→ **Aufgaben**:
A. Wie viele Kilometer lag Oroshaza laut dem Reisebericht über die Radfahrt nach Oroshaza von Szentes entfernt?
B. Nimm den Reisebericht über die Radfahrt nach Oroshaza nach seinem letzten Satz wieder auf und schreibe ihn weiter.

→ **Ausgewählter Text**:
--- --- ---
Go East - Mit dem Fahrrad zu Ev. Gemeinden in Osteuropa
Go East - Mit dem Fahrrad zu Ev. Gemeinden in Osteuropa
vakantio.de/go-east-mit-dem-rad-zu-gemeinden-in-osteuropa

54. Tag - 31. August: Oroshaza - Von Evangelischen Christen neu gegründet

Veröffentlicht: 01.09.2022

Der letzte Augusttag trumpfte noch mal mit reichlich Sonne und Hitze auf. Mein Tagesziel, die ehemals blühende Evangelische Stadt Oroshaza, lag nur 43km von Szentes entfernt, führte aber durch die südliche Große Ungarische Tiefebene. Geprägt ist die Puszta durch große und unendliche Weiten. Alles ist platt, man kann kilometerweit sehen.  Wunderbar zum Fahrrad fahren, wenn nur nicht diese Hitze wäre.  Zeitweise gab es überhaupt keinen Schatten. Da hieß es einfach, ausreichend Trinken und weiterradeln. Oft fuhr ich an riesigen vertrockneten Sonnenblumenfeldern vorbei.  Auch in der Puszta regnete es viele Wochen nicht. Im Prinzip bin ich die gesamte Strecke nahezu "in einem Ritt" durchgefahren. Nur zum Trinken habe ich ab und zu angehalten, wo es ein paar Meter Schatten gab. Nach ca. 2,5 h kam ich am Frühen Nachmittag in Oroshaza an, kaufte mir erst mal einen kalten Radler und machte im Schatten der Katholischen Kirche Picknick.
--- --- ---
→ **Bereitgestellte Daten**:
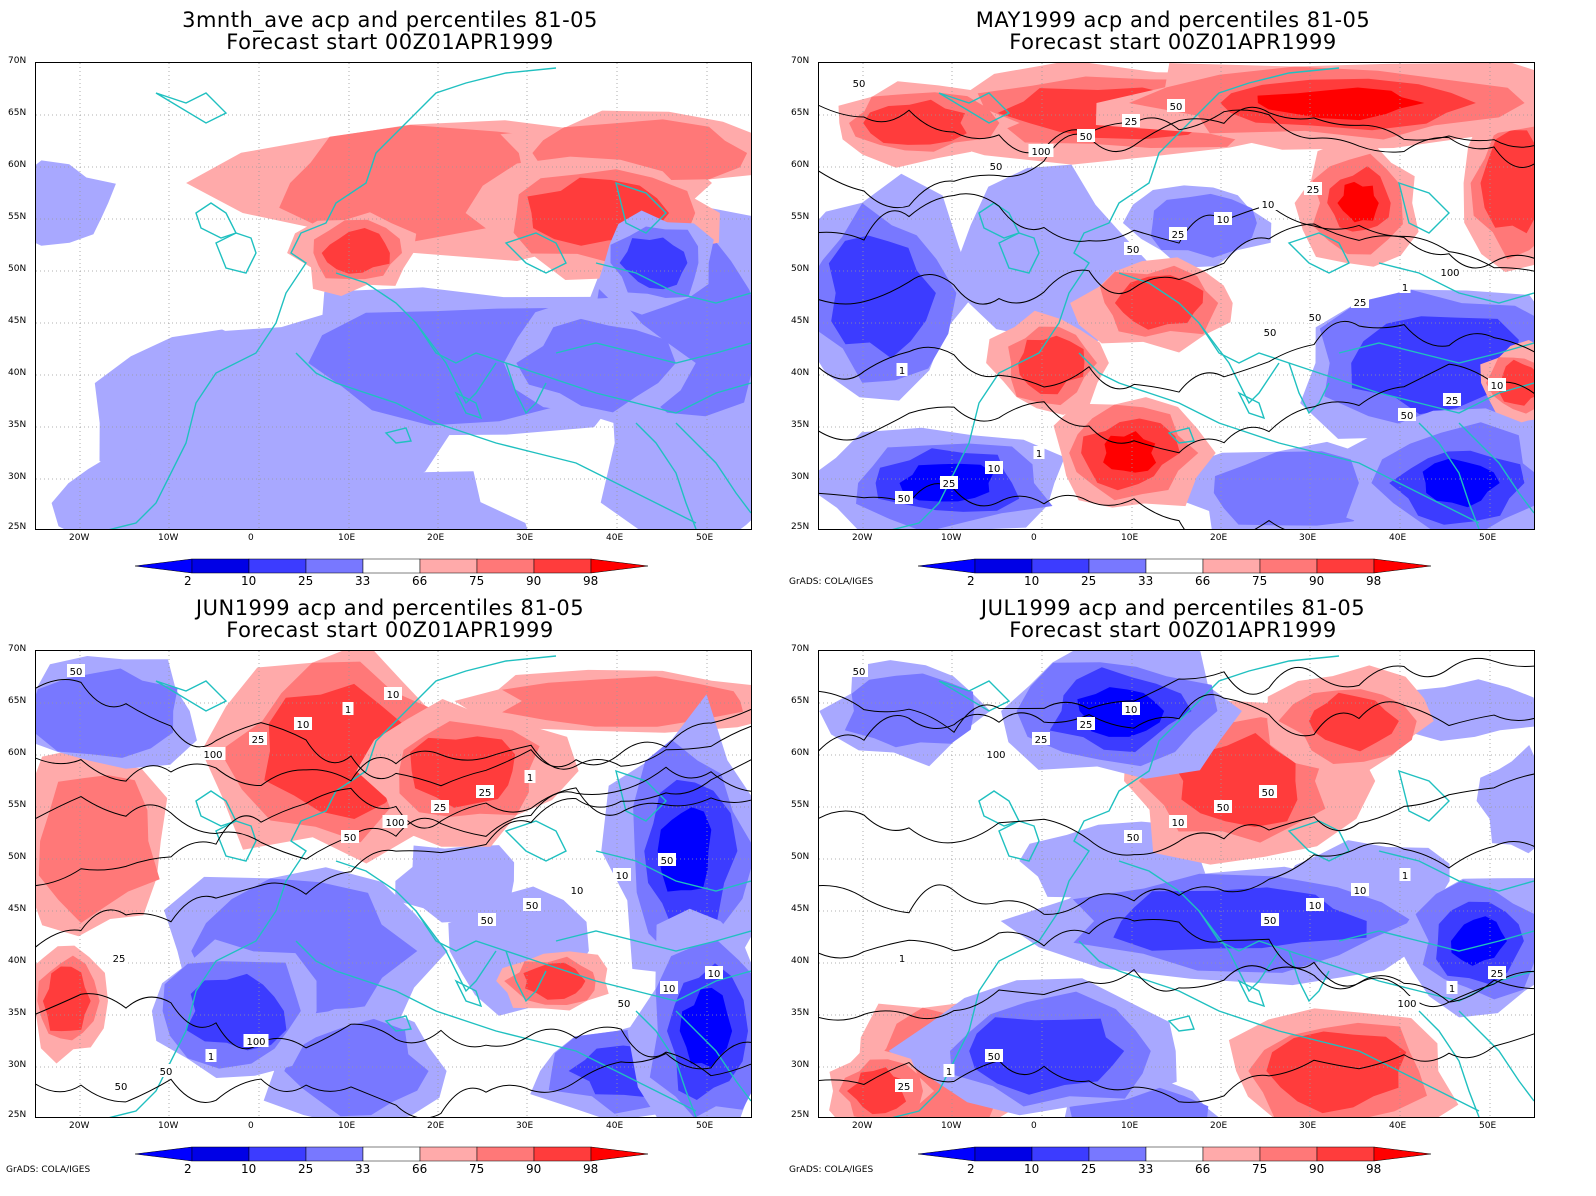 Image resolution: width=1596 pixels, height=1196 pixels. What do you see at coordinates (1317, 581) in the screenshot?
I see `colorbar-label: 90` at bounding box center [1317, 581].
--- --- ---
→ **Lösungen**:
A. 43 km

B.
Anschließend fand ich recht schnell das Ev. Pfarrbüro, das sogar mit zwei Mitarbeiterinnen besetzt war. Jedoch der sogenannte 1. Hauptpfarrer war nicht da. Eine Nachricht vom Abend vorher landete in seinem Spam-Ordner. Dafür führte mich Julia, eine Mitarbeiterin der Gemeindediakonie zuerst zu der Gemeindewohnung, wo ich übernachten durfte und dann durch die Stadt und durch die große barocke Stadtkirche. Sie erzählte, dass nach der Zurückdrängung der Osmanen aus Ungarn die Stadt von vertriebenen Lutherischen Protestanten aus Zomba im Jahre 1744 neu gegründet wurde. Daran erinnert das gläsere Birnenbaumdenkmal auf dem zentralen Platz, das wir als Erstes besichtigten. Neben der großen Hauptkirche im Zentrum gibt es noch weitere Evangelische Kirchen in anderen Stadtteilen von Oroshaza. Noch im 19. Jahrhundert lebten fast nur Lutheraner in der Stadt. Nach dem 2. Weltkrieg gab es den großen Bevölkerungsaustausch von Ungarn und Slowaken und die Zusammensetzung der Stadtbevölkerung änderte sich deutlich.

Vor ca. 20 Jahren bekam die Kirchengemeinde die ehemalige evangelische Schule zurück, gründete desweiteren einen Kindergarten und betreibt zahlreiche diakonische Einrichtungen. Deshalb sind heute in der Stadt insgesamt 4 evangelische Pastoren tätig, die Schulpfarrerin ist damit eingerechnet. Neben dem Altar in der Kirche steht eine historische Glocke, die die Lutheraner einst aus ihrer alten Heimatstadt Zomba mitgebracht hatten.  Direkt neben der Kirche gibt es einen extra lutherischen Pastorenfriedhof, wo auch der erste Pfarrer seine Grabstätte hat. Zahlreiche Gebäude gehören heute wieder zur Ev. Kirchengemeinde. Einige sind auch an Gewerbetreibende, wie Friseur vermietet. Die Stadt mit ihren rund 30.000 Einwohnern atmet überall historisch-lutherische Geschichte.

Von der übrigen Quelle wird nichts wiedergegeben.